When an audience member asks if, in shunning proprietary software, free software proponents lose the ability to keep up with the latest technological advancements, Stallman answers the question in terms of his own personal beliefs. “I think that freedom is more important than mere technical advance,” he says. “I would always choose a less advanced free program rather than a more advanced nonfree program, because I won’t give up my freedom for something like that. My rule is, if I can’t share it with you, I won’t take it.”

Such answers, however, reinforce the quasi-religious nature of the Stallman message. Like a Jew keeping kosher or a Mormon refusing to drink alcohol, Stallman paints his decision to use free software in the place of proprietary in the color of tradition and personal belief. As software evangelists go, Stallman avoids forcing those beliefs down listeners’ throats. Then again, a listener rarely leaves a Stallman speech not knowing where the true path to software righteousness lies.

Now the nearest thing to a Symbian religion is the published list of our corporate values: Excellence, Innovation, Passion, Integrity, Collaboration, People. We take these values very seriously – as we do our vision – that Symbian OS will be the most widely used software platform on the planet.

Questions such as the extent of our adoption of open source, or usage of proprietary software, are, in the end, weighed up against that list of values. Open source will lead, we believe, to greater collaboration, and to more innovation. That’s a good reason to support it. But it’s not an end in itself.

Indeed, adopting selected open source principles is only one of the big change initiatives that are taking place in Symbian. As I’ve mentioned before, we’re also adopting selected principles of enterprise agile.

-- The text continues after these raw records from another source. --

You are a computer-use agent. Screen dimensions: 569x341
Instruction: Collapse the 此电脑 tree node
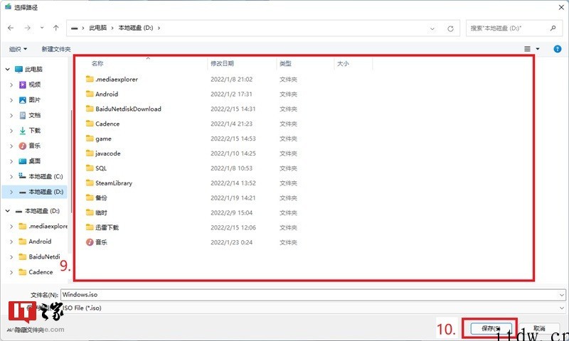(x=7, y=70)
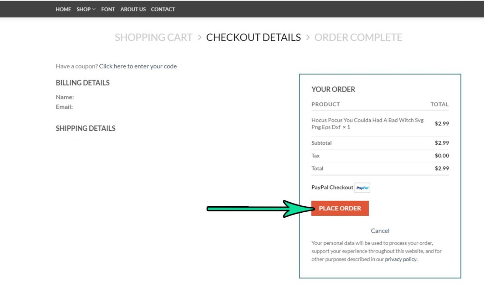Viewport: 484px width, 285px height.
Task: Select the PayPal Checkout payment label
Action: click(332, 187)
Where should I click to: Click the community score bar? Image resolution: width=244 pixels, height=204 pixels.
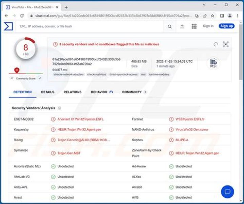coord(26,74)
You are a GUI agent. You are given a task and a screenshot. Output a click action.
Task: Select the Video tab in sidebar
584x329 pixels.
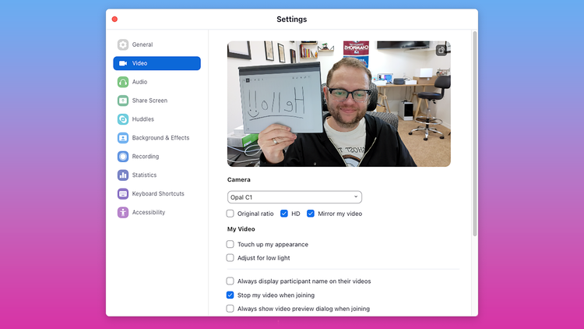click(157, 63)
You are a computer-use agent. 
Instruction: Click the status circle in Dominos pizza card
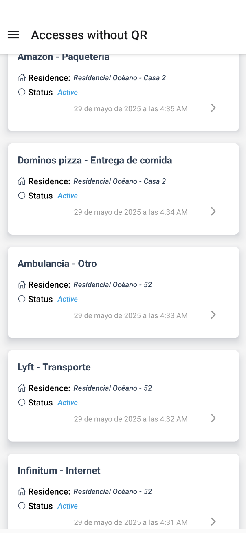pos(22,196)
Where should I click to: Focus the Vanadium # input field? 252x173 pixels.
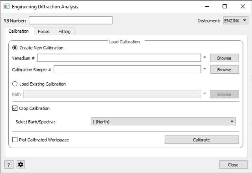click(x=119, y=58)
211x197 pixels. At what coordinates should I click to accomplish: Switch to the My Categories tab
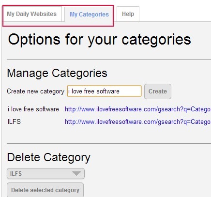click(x=89, y=14)
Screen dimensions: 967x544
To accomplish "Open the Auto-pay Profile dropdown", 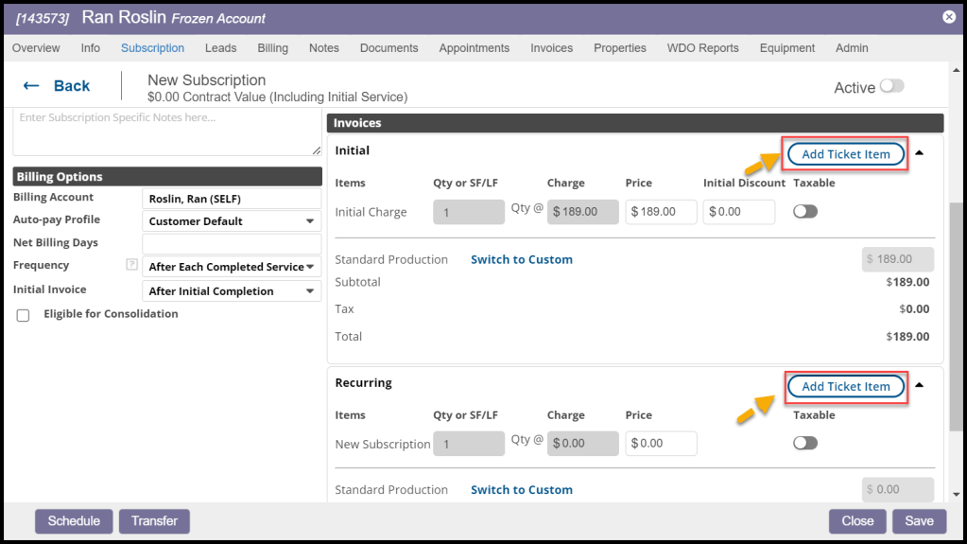I will (232, 221).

What’s more, we’re looking forward to significantly closer inter-working between the development teams in Symbian and in S60, which will allow faster delivery of important new technology to the market. And last – but definitely not least – there’s a whole series of measures to enable improved user experience on Symbian-powered phones. The UI that’s on the just-announced Nokia 5800 XpressMusic device is a significant step in this direction.